The 40-year-old Belgian--who currently runs Amsterdam's Holland Festival and Het Zuidelijk Toneel, one of the Netherlands' leading theaters--has made his reputation with a repertoire of eclectic productions, which include three plays by O'Neill. "I like the roughness of O'Neill," says van Hove. "He is always too long, but it is written with blood and tears--he really wants to live his obsession to the end." Van Hove believes Williams's Streetcar is also written from the gut, even though the "well-made," perennially popular 1947 drama appears highly polished. "I want to show that rough diamond inside," he says.
The director argues that over the years Streetcar has become surrounded by "foggy clichés"--helped, no doubt, by its immediate success and its allure as a star vehicle. From his viewpoint the play is an "enormously dark statement" that favors neither Blanche nor Stanley. "It's a very objective analysis about how people cannot communicate and live together. If I try to say that in one image, I would say it is a battle between fire and water." When Blanche leaves for the asylum there's no victory for Stanley, van Hove notes. Everyone is left bruised at the end. "You see people who will have to live with their scars--with what they have done to each other's bodies and minds."
According to van Hove, Blanche (played here by Elizabeth Marvel) is no deluded butterfly. Rather, she's fighting for her life, just like Stanley (Bruce McKenzie). The director argues that Blanche's monologues, most of which were dropped from Elia Kazan's celebrated film version, portray a woman who "gives very clear-cut analyses of her situation." She has no illusions about how the family property Belle Reve came to ruin, or, for that matter, how her promiscuous sex life got her run out of town. "She's a tough cockroach--you cannot destroy her," says van Hove. "In every scene in which she gets another knockdown, she will rise like a phoenix from the ashes."
To emphasize the heart of darkness in Williams's play, van Hove and his longtime designer Jan Versweyveld focus on Blanche's acute photophobia. They have removed the traditional walls of the Kowalskis' New Orleans apartment and created a "torture chamber" entirely with blocks of light. While everyone else is perfectly comfortable bathed in bright illumination, Blanche literally scurries out of the glare, seeking her magic in the dark. Blanche's discomfort and total incompatibility with her surroundings are thrown into relief by the expressionist soundscape of New Orleans noise and music that is created live by composer Harry de Wit. Taking center stage is a bathtub--Blanche's refuge after her bouts with Stanley. "This should be her 'rocket to the moon,' as she calls it," says van Hove. "Here she can live in her own world. She sings and she's happy."

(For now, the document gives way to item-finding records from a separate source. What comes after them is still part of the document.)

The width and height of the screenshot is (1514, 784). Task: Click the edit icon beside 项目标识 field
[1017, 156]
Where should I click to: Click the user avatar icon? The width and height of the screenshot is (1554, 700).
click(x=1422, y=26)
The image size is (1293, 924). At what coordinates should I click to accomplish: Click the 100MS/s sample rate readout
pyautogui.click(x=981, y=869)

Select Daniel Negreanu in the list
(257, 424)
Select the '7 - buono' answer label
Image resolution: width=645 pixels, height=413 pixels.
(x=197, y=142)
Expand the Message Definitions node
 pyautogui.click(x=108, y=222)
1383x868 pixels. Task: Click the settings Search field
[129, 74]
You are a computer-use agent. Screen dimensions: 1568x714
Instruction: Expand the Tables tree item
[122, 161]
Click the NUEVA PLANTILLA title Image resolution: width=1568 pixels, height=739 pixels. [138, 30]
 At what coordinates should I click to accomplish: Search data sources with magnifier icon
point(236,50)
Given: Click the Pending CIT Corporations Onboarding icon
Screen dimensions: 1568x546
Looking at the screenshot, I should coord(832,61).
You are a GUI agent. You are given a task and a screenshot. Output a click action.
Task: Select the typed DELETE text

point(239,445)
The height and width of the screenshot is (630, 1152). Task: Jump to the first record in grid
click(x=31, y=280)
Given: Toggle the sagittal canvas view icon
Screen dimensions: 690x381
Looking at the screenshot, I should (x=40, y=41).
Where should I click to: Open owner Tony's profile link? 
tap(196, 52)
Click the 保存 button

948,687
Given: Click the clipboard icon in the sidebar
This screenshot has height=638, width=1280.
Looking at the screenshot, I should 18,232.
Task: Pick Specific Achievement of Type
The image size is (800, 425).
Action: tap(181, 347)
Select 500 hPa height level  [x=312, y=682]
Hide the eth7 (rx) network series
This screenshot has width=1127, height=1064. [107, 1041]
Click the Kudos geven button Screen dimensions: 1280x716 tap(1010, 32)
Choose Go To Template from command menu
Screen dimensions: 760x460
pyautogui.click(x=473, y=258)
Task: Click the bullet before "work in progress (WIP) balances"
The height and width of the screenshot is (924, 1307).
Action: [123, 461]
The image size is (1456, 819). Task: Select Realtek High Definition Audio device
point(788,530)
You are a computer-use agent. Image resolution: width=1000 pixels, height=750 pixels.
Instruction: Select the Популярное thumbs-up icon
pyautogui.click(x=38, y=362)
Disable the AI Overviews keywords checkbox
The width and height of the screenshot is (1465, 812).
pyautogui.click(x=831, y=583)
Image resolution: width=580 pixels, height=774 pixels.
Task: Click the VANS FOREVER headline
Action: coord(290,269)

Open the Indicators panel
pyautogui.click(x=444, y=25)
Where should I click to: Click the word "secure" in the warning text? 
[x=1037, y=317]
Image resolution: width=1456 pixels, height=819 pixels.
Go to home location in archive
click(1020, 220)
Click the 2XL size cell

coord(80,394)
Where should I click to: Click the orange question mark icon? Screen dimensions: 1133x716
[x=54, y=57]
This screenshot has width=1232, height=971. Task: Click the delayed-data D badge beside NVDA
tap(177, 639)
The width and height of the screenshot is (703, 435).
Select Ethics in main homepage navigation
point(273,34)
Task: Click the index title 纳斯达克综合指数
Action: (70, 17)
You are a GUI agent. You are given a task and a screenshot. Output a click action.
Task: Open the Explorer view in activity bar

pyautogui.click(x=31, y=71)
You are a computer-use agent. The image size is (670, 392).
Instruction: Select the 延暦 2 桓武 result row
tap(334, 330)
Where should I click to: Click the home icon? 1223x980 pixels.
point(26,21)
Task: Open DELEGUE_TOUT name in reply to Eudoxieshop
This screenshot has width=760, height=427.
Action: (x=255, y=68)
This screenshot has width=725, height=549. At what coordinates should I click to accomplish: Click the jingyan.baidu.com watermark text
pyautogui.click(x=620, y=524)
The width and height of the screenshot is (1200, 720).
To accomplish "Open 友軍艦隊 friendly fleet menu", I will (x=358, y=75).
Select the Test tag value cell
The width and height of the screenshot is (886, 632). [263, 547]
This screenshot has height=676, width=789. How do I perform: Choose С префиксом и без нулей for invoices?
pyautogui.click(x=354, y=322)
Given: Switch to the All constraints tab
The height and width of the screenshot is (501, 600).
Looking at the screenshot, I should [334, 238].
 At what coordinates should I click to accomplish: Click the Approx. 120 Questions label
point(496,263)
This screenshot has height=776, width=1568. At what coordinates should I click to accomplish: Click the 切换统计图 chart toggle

Van Hove clearly relishes the opportunity to "come into the cage of the lion" with a bold take on a play that, as he puts it, New York has claimed as its own. And he offers a bold comparison between O'Neill and Williams as well. "I'm going to say something very dangerous," he says grinning, "but perhaps O'Neill was much more of a sentimentalist about life." Sentimentalists, the director believes, think things will last forever, like the lead character Simon in More Stately Mansions--the industrialist with a touch of the poet--who's left with the illusion that rebirth is possible. Williams, on the other hand, is a "real romantic," who, along with enormous longing and desire, holds the conviction that there's an end to everything. Blanche fatalistically "keeps searching for something poetic and spiritual," the director concludes, "knowing perfectly well that the reality of life is very different."